We're now ready to set up an Estimator object for hosted training. Hyperparameters are passed in as a dictionary. Importantly, for the case of a model such as this one that takes word embeddings as an input, various aspects of the embeddings can be passed in with the dictionary so the embedding layer can be constructed in a flexible manner and not hardcoded. This allows easier tuning without having to make code modifications. 

In [None]:
import sagemaker
from sagemaker.tensorflow import TensorFlow

train_instance_type = 'ml.p3.2xlarge'
hyperparameters = {'epochs': 20, 
 'batch_size': 128, 
 'num_words': num_words,
 'word_index_len': len(word_index),
 'labels_index_len': len(labels_index),
 'embedding_dim': EMBEDDING_DIM,
 'max_sequence_len': MAX_SEQUENCE_LENGTH
 }

estimator = TensorFlow(entry_point='train.py',
 source_dir='code',
 model_dir=model_dir,
 instance_type=train_instance_type,
 instance_count=1,
 hyperparameters=hyperparameters,
 role=sagemaker.get_execution_role(),
 base_job_name='tf-20-newsgroups',
 framework_version='2.1',
 py_version='py3',
 script_mode=True)

To start the training job, simply call the `fit` method of the `Estimator` object. The `inputs` parameter is the dictionary we created above, which defines three channels. Besides the usual channels for the training and validation datasets, there is a channel for the embedding matrix. This illustrates one aspect of the flexibility of SageMaker for setting up training jobs: in addition to data, you can pass in arbitrary files needed for training. 

In [None]:
estimator.fit(inputs)

# SageMaker hosted endpoint

If we wish to deploy the model to production, the next step is to create a SageMaker hosted endpoint. The endpoint will retrieve the TensorFlow SavedModel created during training and deploy it within a TensorFlow Serving container. This all can be accomplished with one line of code, an invocation of the Estimator's deploy method.

In [None]:
predictor = estimator.deploy(initial_instance_count=1,instance_type='ml.m5.xlarge')

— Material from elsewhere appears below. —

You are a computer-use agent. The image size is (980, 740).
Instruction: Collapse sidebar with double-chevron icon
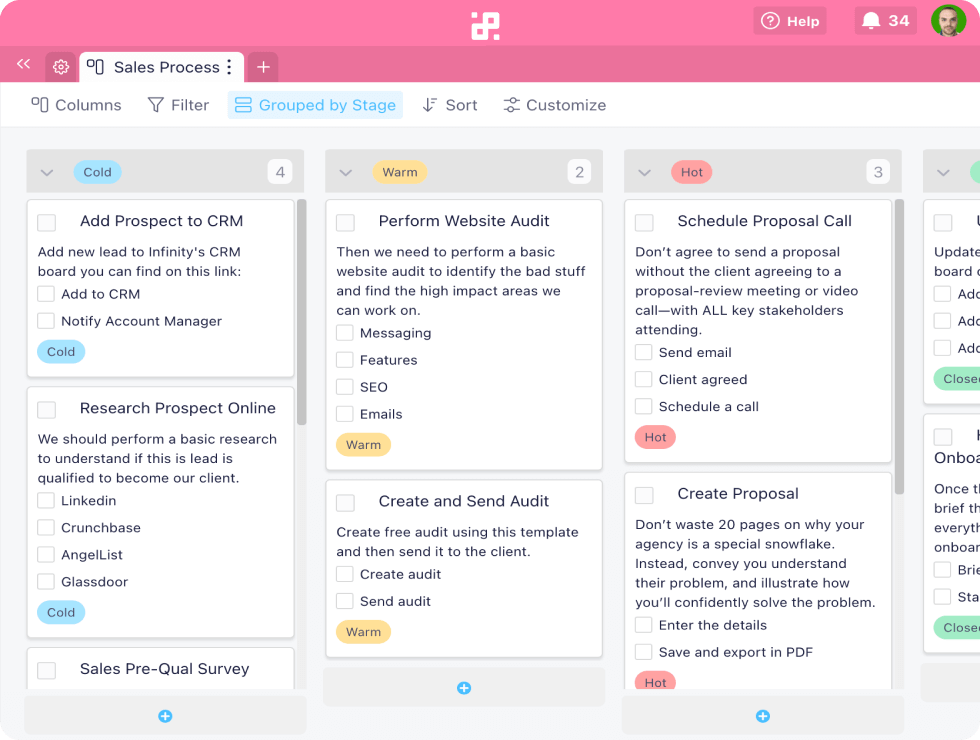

We can now compare the predictions generated by the endpoint with a sample of the validation data. The results are shown as integer labels from 0 to 19 corresponding to the 20 different newsgroups.

In [None]:
results = predictor.predict(x_val[:10])['predictions'] 

print('predictions: \t{}'.format(np.argmax(results, axis=1)))
print('target values: \t{}'.format(np.argmax(y_val[:10], axis=1)))

When you're finished with your review of this notebook, you can delete the prediction endpoint to release the instance(s) associated with it.

In [None]:
sagemaker.Session().delete_endpoint(predictor.endpoint_name)